Chelsea’s modern history has more or less than a handful of icons. Among them are the all-time top scorer Frank Lampard, the prolific front-man Didier Drogba, the controversially successful manager Jose Mourinho, and the long-time captain and defender, John George Terry.
Lampard left in 2014, Drogba had two stints but exited London and England in 2015, while Mourinho got cut a year after leading the club to the Premier League title for the third time in two stints.
If there was anyone who seemed to last, it was Terry, for he was the ever-present skipper, the consistent performer, the defender, the rock upon which Chelsea’s dominant run in the 21st century was founded on.
But alas, Father Time is undefeated, and Terry realized his aged and weathered body can no longer fulfil the daunting tasks his club have always given him.
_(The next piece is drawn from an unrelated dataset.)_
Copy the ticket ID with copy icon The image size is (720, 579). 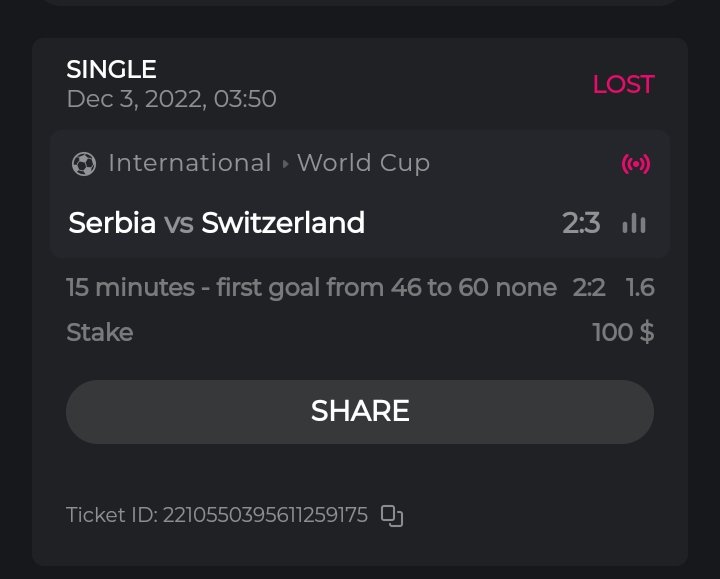392,516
He and the West London club mutually agreed to end the marriage at the end of the season.
“I feel I still have plenty to offer on the pitch,” said the 36-year-old Terry. “But I understand that opportunities here at Chelsea will be limited for me.”
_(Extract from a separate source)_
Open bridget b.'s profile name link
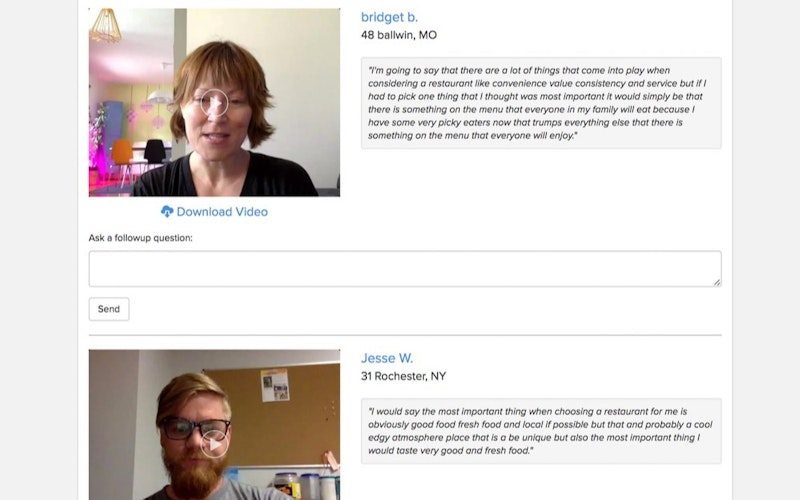Viewport: 800px width, 500px height. (389, 17)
Chelsea’s new boss has only fielded Terry five times in the league this season, favoring younger teammates like vice-captain Gary Cahill, David Luiz and Cezar Azpilicueta.
The Barking, London native said he is ready to leave the club where he spent the last 22 years with, but is not ready to give up on his playing career yet.
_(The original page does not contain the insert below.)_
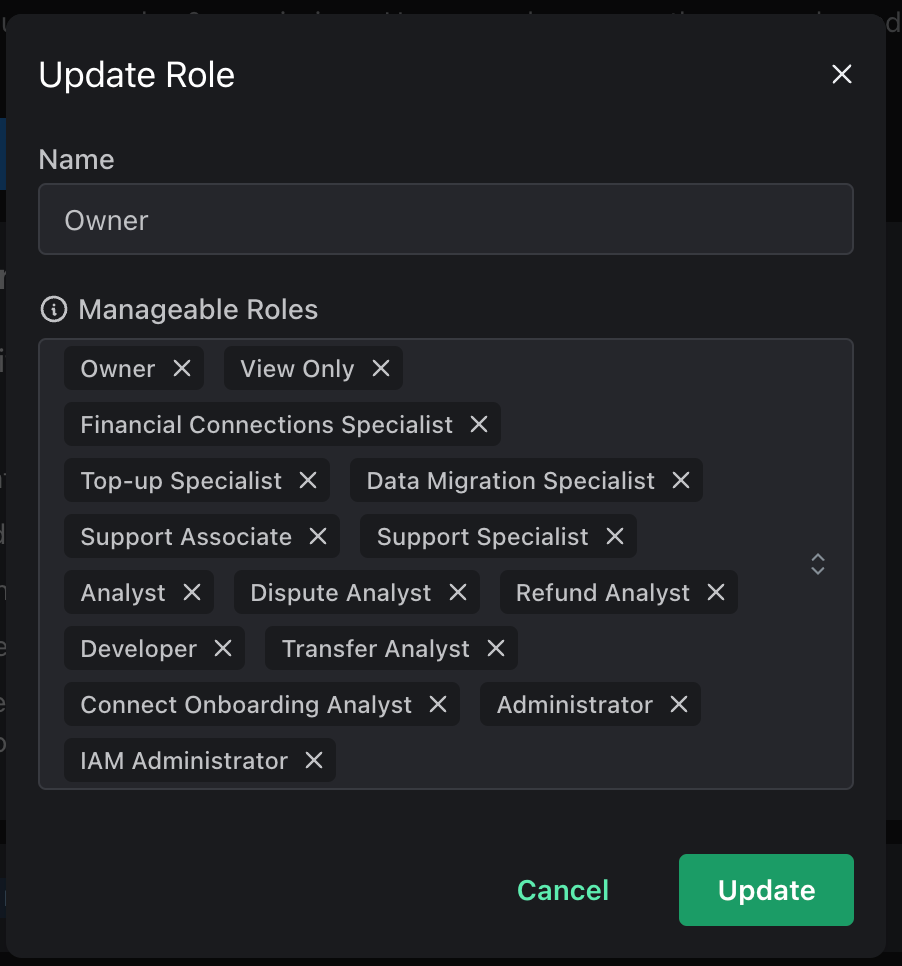Cancel the role update
902x966 pixels.
point(562,890)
“I’m eager to carry on playing, and so will be looking to continue with a new challenge,” said Terry in the joint statement with the club.
BLUE TO THE BONE
Apart from the six loan appearances he made for Nottingham Forrest in 2000, the only club Terry has played for are Chelsea.
Since making his debut as a 17-year-old in 1998, Terry has amassed 713 appearances for the club, including 578 with the armband.
“I will, of course, always be a Blue and am desperate to end my final season as a Chelsea player with more silverware,” added Terry.
He has lifted four Premier League titles, five FA Cups, three League cups, one Champions League title and one Europa League trophy in his two-decade stint with the club.
Chelsea made him the club’s Player of the Year in 2001 and 2006, and he was voted as the PFA Player’s Player of the Year in the 2004-2005 season.
He was a midfielder when he joined the Blues’ youth system aged 14 in 1995, but got shifted to the backline because of his physical gifts and positional knowhow. After finishing school, he underwent YTS for one year before signing a professional deal aged 17.
It was in the 2000-2001 season when Terry broke out as a top club defender, earning 23 starts and the first of his two club player of the year awards.
Terry got his first senior England team cap in 2003 and has earned a total of 78 appearances for the Three Lions. He was named captain twice, before bowing out of the international scene in 2012.